Lack of binding of methapyrilene and similar antihistamines to rat liver DNA examined by 32P postlabeling.

The nonmutagenic carcinogen methapyrilene, together with several noncarcinogenic analogues, was administered to rats p.o. for as long as 4 wk at concentrations of 0.1%. DNA was isolated from the liver and other organs and hydrolyzed, and the identification of covalent adducts was made using the 32P postlabeling method of Randerath. Some modified procedures were also used to deal with the possibility of very mobile adducts being formed from these hydrophilic amines. Although the rats had received as much as 2 g of amine per kg of body weight, no evidence of formation of DNA adducts in liver or other organs was seen; the level of detection was between 1 in 10(8) and 1 in 10(9) nucleotides. Adduct formation from much lower doses of the mutagenic food pyrolysis product 2-amino-3-methylimidaz(4, 5f)quinoline was detectable at a level of 1 in 10(6) nucleotides in parallel analyses. These results add to the evidence that carcinogenesis by methapyrilene is through an indirect or nonmutagenic mechanism.

A comparative in vitro metabolic study of methaphenilene and pyribenzamine.

1. In vitro metabolism of methaphenilene (MFN) and pyribenzamine (PBZ) was compared to that of methapyriline (MPH) in rat, because chronic treatment with MPH causes cancer in rats, whereas MFN and PBZ cause no cancer. 2. G.l.c. and mass spectrometry were used to identify 7 metabolites of MFN and 6 of PBZ in extracts of rat liver microsome incubations. 3. Quantification of the metabolic pathways revealed that N-oxide formation is considerably more important for both MFN and PBZ than for MPH, and only MPH forms an amide as a metabolic product. 4. Quantitative balance studies show that a lower recovery is apparent for metabolic experiments with MPH than for either MFN or PBZ under all conditions examined, indicating that significant metabolic pathways for MPH exist which are not being measured under these conditions.

Mutagenicity studies of selected antihistamines, their metabolites and products of nitrosation.
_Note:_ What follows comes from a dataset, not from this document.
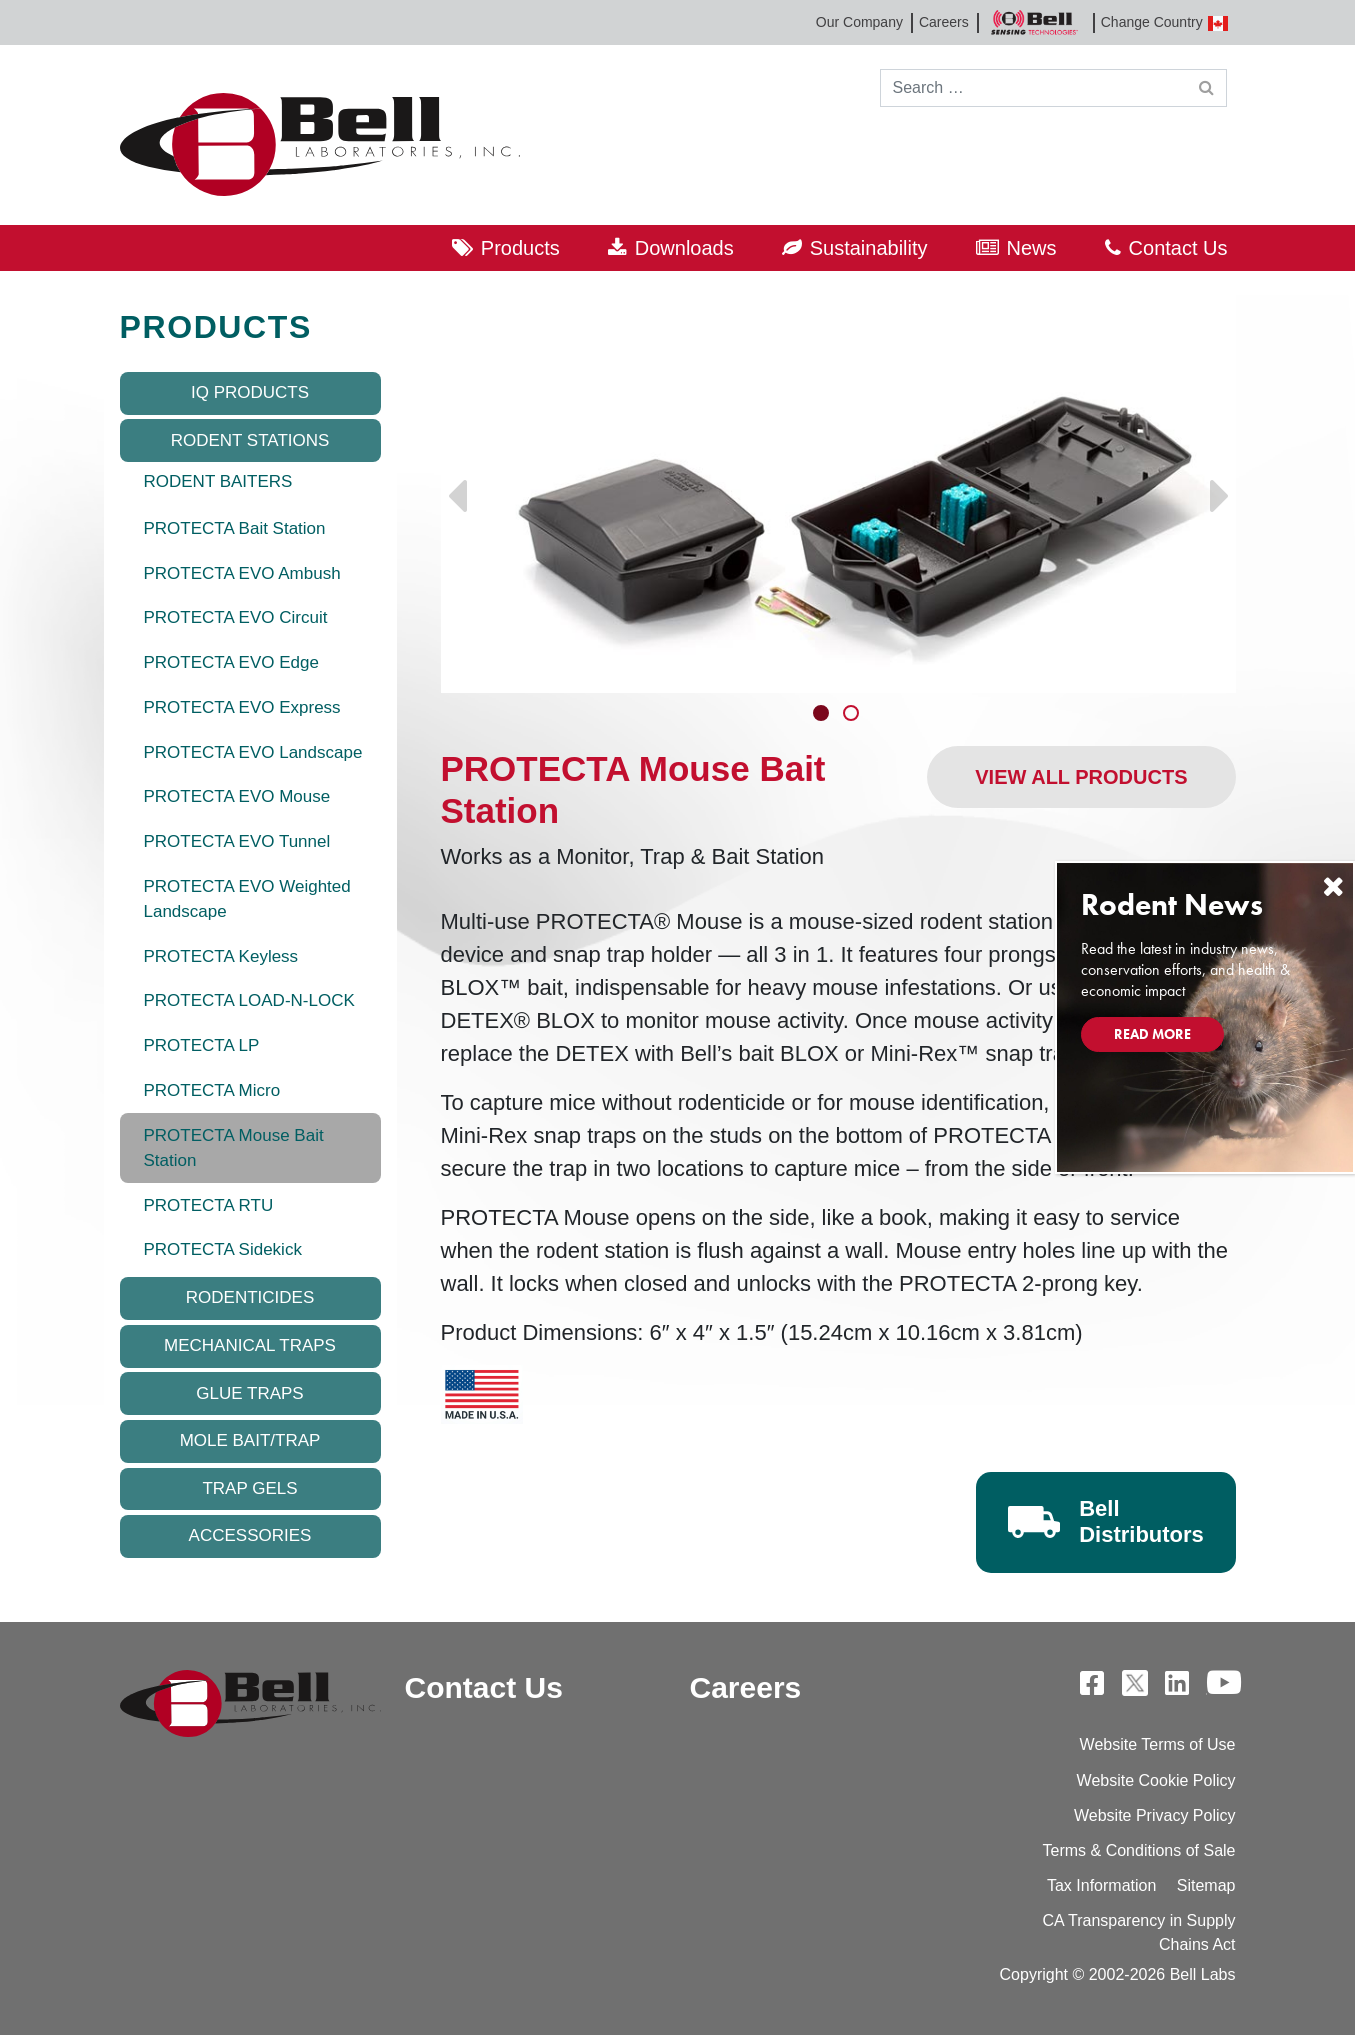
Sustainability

Methapyrilene, four structurally related antihistamines, three metabolites of methapyrilene and two products of the reaction of methapyrilene with nitrite were all tested for mutagenicity to Salmonella typhimurium. The two products of the methapyrilene-nitrite reaction have also been identified as metabolites of methapyrilene. None was mutagenic alone, either with or without rat liver S-9 activation. After reaction with sodium nitrite in acetic acid solution (nitrosation), the products of five of the ten compounds were mutagenic. These compounds were methaphenilene, 2-thiophenemethanol, 2-thiophenecarboxylic acid, N-(2-pyridyl)-N'N'-dimethylethylenediamine and N-(2-thenylmethyl)-2-aminopyridine.

Carcinogenicity studies of some analogs of the carcinogen methapyrilene in F344 rats.

Four antihistaminic drugs similar in structure to the rat liver carcinogen methapyrilene were administered to comparable groups of male and female F344 rats in their drinking water for most of their lifetime (80-108 weeks). The concentrations were 0.1% or 0.05% and the total doses received by the animals were comparable with that of methapyrilene which induced 100% incidence of liver neoplasms. No increase in incidence of liver neoplasms was observed after treatment with any of the four compounds, thenyldiamine, chlorothen, methafurylene, or methaphenilene, although each differed structurally from methapyrilene only in one atom or one position of substitution. There were a few animals with neoplasms not usually found in untreated F344 rats, but none of these was found in statistically significant numbers. These results suggest that none of the four analogs of methapyrilene was carcinogenic under the conditions of this study, and that the property of inducing liver neoplasms in rats was confined to the intact methapyrilene molecule.